Securing the southern border through policy changes provided an ample reserve of CBP agents that could be redirected to interior enforcement.
Amid the chaos in Minneapolis, our attention tends to flit from incident to incident. We have all seen and debated the video of Alex Pretti being shot and killed in a tragic encounter with six Customs and Border Protection agents. The relevant questions of this shooting’s justice and legality have been litigated thoroughly in the public sphere and will be investigated by the proper authorities.
Taking a step back, however, I have another question: What was Customs and Border Protection (CBP) doing in Minneapolis in the first place? Isn’t this agency supposed to be, you know, patrolling the border?
Granted, CBP does have a rather large mandate under federal law. This is the same agency that makes you stand in line at the airport and show your passport every time you return from an international trip, ensuring you didn’t smuggle any illegal cheese or flowers into the country. It’s the agency responsible for collecting duties on imports at U.S. ports, including the ones the president changes by social media post every five minutes. And, most obviously, it polices the nation’s physical borders for the unlawful movement of people and goods. If you’re an illegal immigrant trying to enter America from Mexico, CBP is the agency you’re afraid of running into.

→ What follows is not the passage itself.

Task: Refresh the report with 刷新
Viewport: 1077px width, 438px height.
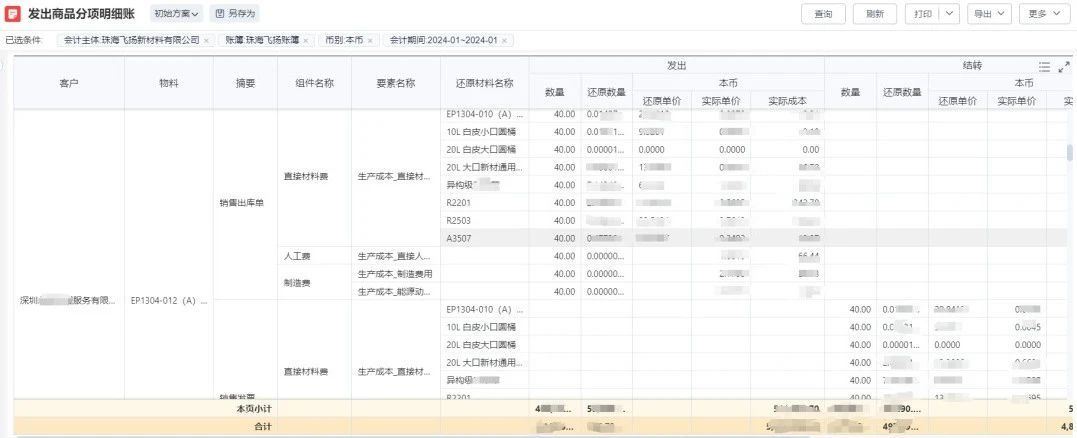Action: click(x=874, y=14)
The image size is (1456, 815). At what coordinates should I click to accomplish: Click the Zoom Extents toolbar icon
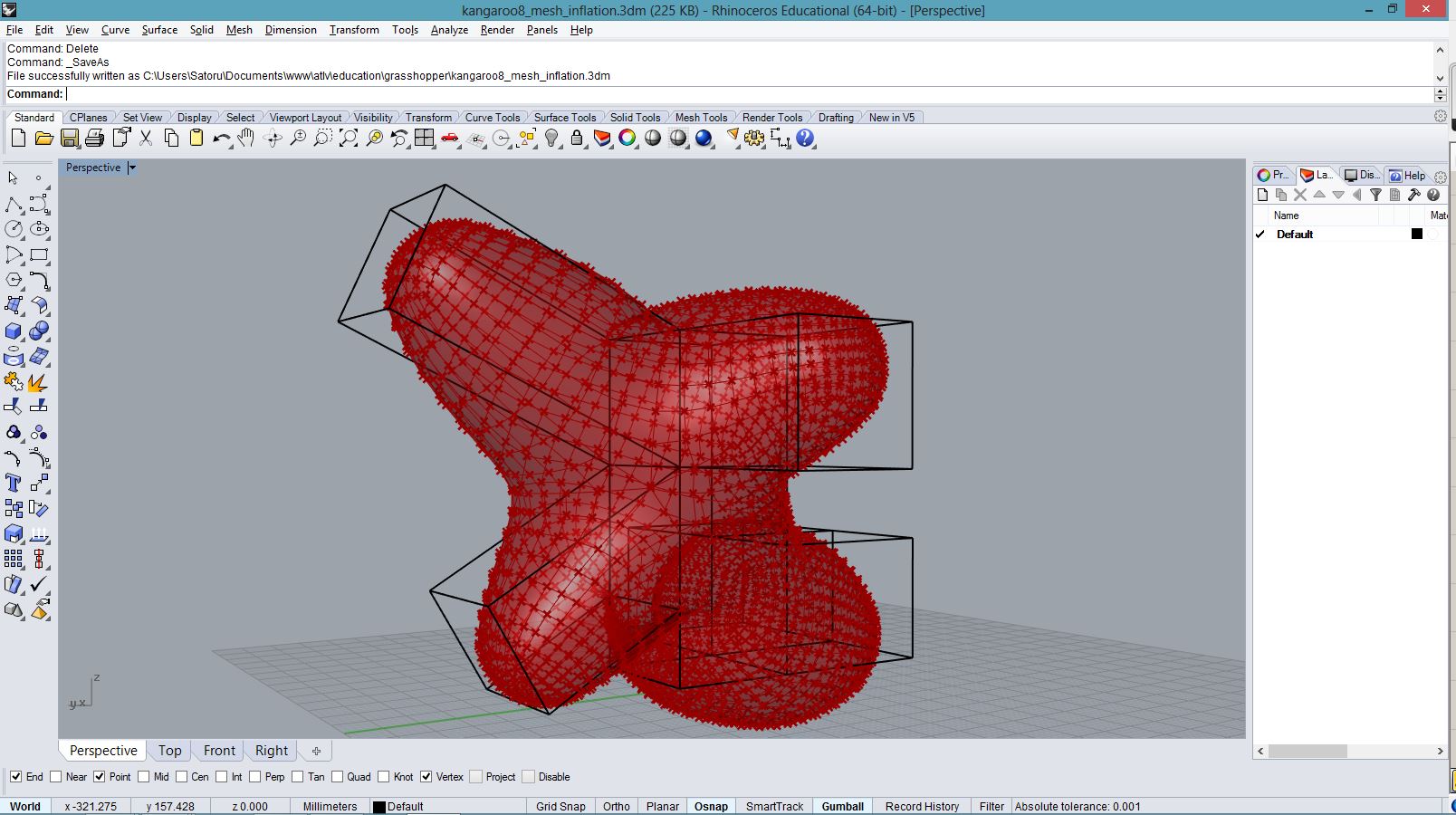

Why, then, has President Trump — who ran on securing the border as one of his principal campaign promises — overseen the transfer of thousands of Border Patrol agents from the southern border to major American cities? The government already has an agency for enforcing immigration law in the U.S. interior: Immigration and Customs Enforcement (ICE). It has aggressively deployed ICE to find and arrest illegal immigrants, to be sure, but the administration has sent 1,000 CBP officers to the Minneapolis area as well. Border Patrol agents have also worked alongside ICE in other cities targeted for migrant detentions this year, including Los Angeles and Chicago. The man who was leading all these operations until his downfall last week, Greg Bovino, is not a part of ICE, but a senior Border Patrol officer whom DHS Secretary Kristi Noem had appointed “commander-at-large” of all immigration enforcement.
The reason that CBP has been redirected from the border to assist ICE is actually pretty simple: It’s available. There was no way Border Patrol resources could be shifted during the Biden years, as agents were overwhelmed by the hundreds of thousands of migrants flowing across the southern border each month. The Trump administration managed to end that problem within a month, resulting in the lowest number of monthly border encounters ever recorded.
Before the Biden administration, Republican lawmakers had long maintained that radically increasing federal manpower at the border was the key to stemming illegal immigration. As it turns out, policy is far more important. Trump effectively closed the border (as much as it ever will be), without having to add a single Border Patrol agent, by shutting down legal avenues for migrants to be processed and released.
Congress didn’t seem to get the memo, though. On muscle memory, Republicans threw tens of billions of dollars at CBP as part of their sprawling reconciliation bill in the summer of 2025 — even though, once again, border crossings were already at the lowest level in recorded history. They allocated $12 billion purely for Border Patrol to increase its workforce — already the largest of any law enforcement agency in America — and to purchase new vehicles and technology.
Ultimately, DHS was left with tens of thousands of Border Patrol agents milling around the southwestern states with not much to do. All the action was happening on the interior side of immigration enforcement, but there was a manpower mismatch. ICE has 22,000 agents — and that’s after a stunning 120 percent increase in a single year, as ICE began 2025 with 10,000 agents. CBP, on the other hand, boasts a workforce of over 60,000, with almost 20,000 agents belonging to Border Patrol.
That was too good a reserve force to pass up for Trump’s mass deportation campaign, so the administration recruited Border Patrol as ICE’s backup. The problem, as we have learned, is that Border Patrol is a very different job from urban policing. There are no crowds of protesters getting in your way on the southern border. Nor are there many private residences that you need to enter when pursuing suspects, or a lot of U.S. citizens going about their day who could be confused for illegal immigrants.
By the nature of their day job, CBP agents are simply not trained to operate in dense urban areas as ICE traditionally is. If the administration keeps sending them into U.S. cities anyway, we shouldn’t be surprised if complications keep arising.